* Aim *
Lay out everything below from the line containing "Click the blue Next" down to the line containing "point(365,113)", both included, as a Markdown table with columns Row and Line, skipping blank lines.
··· Provided data
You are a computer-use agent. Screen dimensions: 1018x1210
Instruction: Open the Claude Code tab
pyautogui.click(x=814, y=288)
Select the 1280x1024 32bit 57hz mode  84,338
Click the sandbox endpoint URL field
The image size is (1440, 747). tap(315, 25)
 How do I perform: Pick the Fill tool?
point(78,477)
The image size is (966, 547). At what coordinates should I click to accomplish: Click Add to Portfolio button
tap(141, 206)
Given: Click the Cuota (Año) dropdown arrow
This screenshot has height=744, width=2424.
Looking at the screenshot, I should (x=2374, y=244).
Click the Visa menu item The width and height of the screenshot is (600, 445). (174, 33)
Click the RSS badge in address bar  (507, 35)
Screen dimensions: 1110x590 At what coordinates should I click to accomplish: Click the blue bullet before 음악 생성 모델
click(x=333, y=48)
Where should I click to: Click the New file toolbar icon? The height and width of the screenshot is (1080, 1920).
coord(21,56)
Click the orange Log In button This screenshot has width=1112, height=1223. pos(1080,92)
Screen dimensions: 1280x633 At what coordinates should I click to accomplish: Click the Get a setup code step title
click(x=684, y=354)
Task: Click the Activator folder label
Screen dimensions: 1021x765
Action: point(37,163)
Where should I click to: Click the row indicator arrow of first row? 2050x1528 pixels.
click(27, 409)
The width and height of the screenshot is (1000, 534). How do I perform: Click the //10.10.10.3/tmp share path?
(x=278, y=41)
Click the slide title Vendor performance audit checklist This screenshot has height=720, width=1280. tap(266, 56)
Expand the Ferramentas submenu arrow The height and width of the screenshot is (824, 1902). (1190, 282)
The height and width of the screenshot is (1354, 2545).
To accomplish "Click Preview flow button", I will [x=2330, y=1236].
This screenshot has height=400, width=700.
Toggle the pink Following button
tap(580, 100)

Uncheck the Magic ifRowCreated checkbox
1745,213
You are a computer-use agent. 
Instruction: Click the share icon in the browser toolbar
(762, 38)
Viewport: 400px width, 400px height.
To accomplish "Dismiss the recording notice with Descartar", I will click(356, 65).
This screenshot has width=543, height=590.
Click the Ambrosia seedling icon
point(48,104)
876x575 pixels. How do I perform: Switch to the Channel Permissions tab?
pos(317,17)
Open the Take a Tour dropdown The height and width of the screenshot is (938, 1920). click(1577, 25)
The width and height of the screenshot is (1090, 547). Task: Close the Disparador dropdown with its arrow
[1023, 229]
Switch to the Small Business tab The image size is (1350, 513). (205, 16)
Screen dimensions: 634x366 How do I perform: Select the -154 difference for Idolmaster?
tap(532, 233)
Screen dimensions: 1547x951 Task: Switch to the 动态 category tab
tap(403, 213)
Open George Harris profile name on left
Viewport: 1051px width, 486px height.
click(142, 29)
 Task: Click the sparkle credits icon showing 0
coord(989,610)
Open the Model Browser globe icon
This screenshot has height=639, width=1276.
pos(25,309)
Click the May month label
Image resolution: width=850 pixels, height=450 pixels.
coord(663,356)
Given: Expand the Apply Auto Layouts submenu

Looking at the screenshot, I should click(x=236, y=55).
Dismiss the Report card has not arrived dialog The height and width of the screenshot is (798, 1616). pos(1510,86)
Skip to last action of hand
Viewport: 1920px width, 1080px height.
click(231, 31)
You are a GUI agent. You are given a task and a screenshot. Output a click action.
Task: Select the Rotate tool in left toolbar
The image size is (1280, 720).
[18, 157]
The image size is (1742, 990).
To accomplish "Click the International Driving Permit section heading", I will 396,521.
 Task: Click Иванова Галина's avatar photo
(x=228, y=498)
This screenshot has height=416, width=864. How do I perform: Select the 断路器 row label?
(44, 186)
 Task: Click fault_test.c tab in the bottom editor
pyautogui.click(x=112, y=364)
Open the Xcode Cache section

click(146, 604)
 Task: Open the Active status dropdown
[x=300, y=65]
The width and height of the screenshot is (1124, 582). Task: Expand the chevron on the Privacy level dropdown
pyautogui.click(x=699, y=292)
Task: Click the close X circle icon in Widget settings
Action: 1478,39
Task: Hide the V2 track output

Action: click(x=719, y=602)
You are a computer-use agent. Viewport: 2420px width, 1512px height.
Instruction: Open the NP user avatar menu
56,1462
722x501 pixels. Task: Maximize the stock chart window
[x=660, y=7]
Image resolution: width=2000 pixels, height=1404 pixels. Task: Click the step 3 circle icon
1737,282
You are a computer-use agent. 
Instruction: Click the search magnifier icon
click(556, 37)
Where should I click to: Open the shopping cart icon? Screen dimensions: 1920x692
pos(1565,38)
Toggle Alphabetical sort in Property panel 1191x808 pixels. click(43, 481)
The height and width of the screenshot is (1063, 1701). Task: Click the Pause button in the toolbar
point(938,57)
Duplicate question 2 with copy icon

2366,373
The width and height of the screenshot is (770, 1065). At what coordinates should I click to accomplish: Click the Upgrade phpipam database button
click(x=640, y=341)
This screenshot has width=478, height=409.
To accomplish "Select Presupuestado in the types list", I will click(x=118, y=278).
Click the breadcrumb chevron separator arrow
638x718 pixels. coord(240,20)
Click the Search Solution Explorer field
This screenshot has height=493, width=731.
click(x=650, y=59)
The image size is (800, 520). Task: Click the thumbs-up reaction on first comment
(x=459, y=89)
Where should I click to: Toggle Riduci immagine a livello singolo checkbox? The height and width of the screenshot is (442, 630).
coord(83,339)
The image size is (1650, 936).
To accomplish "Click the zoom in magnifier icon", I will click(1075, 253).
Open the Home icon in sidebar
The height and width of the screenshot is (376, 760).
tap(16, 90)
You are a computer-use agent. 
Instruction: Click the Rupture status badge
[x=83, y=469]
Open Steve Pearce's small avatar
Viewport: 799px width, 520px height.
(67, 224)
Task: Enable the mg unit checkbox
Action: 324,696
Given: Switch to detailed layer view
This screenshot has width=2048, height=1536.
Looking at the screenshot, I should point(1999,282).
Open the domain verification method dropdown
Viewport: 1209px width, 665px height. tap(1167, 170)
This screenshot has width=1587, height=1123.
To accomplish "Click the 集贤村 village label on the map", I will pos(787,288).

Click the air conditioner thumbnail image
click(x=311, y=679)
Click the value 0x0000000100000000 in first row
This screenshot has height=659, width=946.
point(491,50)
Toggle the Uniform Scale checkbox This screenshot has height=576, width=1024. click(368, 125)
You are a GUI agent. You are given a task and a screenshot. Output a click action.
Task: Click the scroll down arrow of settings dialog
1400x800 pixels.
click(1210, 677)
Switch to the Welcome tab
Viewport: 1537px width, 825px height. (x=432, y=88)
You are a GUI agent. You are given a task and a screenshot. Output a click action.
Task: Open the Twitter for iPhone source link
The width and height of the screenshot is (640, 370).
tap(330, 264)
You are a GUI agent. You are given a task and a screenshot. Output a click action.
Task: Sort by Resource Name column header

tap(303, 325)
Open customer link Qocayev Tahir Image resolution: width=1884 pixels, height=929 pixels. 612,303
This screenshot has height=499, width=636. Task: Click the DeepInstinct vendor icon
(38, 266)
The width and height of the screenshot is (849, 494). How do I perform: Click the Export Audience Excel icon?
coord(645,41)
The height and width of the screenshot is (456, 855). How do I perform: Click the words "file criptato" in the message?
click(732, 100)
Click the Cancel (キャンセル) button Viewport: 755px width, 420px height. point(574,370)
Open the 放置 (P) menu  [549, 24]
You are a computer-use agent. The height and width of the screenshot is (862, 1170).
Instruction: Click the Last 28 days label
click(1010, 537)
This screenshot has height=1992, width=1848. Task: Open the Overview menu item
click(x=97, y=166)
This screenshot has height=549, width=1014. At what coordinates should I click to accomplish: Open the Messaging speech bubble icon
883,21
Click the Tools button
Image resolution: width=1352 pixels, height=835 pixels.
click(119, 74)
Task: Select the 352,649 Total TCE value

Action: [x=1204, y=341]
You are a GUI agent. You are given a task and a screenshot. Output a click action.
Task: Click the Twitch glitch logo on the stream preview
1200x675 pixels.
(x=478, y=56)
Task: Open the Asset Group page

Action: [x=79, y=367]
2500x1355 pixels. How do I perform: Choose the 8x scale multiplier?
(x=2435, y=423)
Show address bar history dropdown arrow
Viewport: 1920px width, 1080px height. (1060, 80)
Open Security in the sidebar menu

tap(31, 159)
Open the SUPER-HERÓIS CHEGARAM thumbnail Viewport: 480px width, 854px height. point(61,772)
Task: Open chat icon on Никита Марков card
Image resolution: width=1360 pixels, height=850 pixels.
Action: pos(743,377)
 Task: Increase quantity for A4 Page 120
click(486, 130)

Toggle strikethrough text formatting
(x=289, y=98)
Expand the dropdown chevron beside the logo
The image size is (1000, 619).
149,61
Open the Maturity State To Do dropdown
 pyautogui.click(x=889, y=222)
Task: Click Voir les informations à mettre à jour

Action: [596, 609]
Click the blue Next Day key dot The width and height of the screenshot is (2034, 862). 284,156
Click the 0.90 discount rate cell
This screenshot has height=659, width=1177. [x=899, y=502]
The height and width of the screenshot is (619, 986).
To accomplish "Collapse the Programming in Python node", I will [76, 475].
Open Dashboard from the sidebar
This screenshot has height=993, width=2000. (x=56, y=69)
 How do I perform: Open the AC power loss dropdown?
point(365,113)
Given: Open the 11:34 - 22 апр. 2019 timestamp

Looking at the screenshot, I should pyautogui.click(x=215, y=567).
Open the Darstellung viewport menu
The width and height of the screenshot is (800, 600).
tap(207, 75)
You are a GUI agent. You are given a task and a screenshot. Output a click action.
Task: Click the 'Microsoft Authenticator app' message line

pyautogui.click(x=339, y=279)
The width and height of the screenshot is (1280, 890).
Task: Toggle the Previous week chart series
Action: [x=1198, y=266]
······
* Answer to this exercise *
| Row | Line |
|---|---|
| 1 | Click the blue Next Day key dot The width and height of the screenshot is (2034, 862). 284,156 |
| 2 | Click the 0.90 discount rate cell |
| 3 | This screenshot has height=659, width=1177. [x=899, y=502] |
| 4 | The height and width of the screenshot is (619, 986). |
| 5 | To accomplish "Collapse the Programming in Python node", I will [76, 475]. |
| 6 | Open Dashboard from the sidebar |
| 7 | This screenshot has height=993, width=2000. (x=56, y=69) |
| 8 |  How do I perform: Open the AC power loss dropdown? |
| 9 | point(365,113) |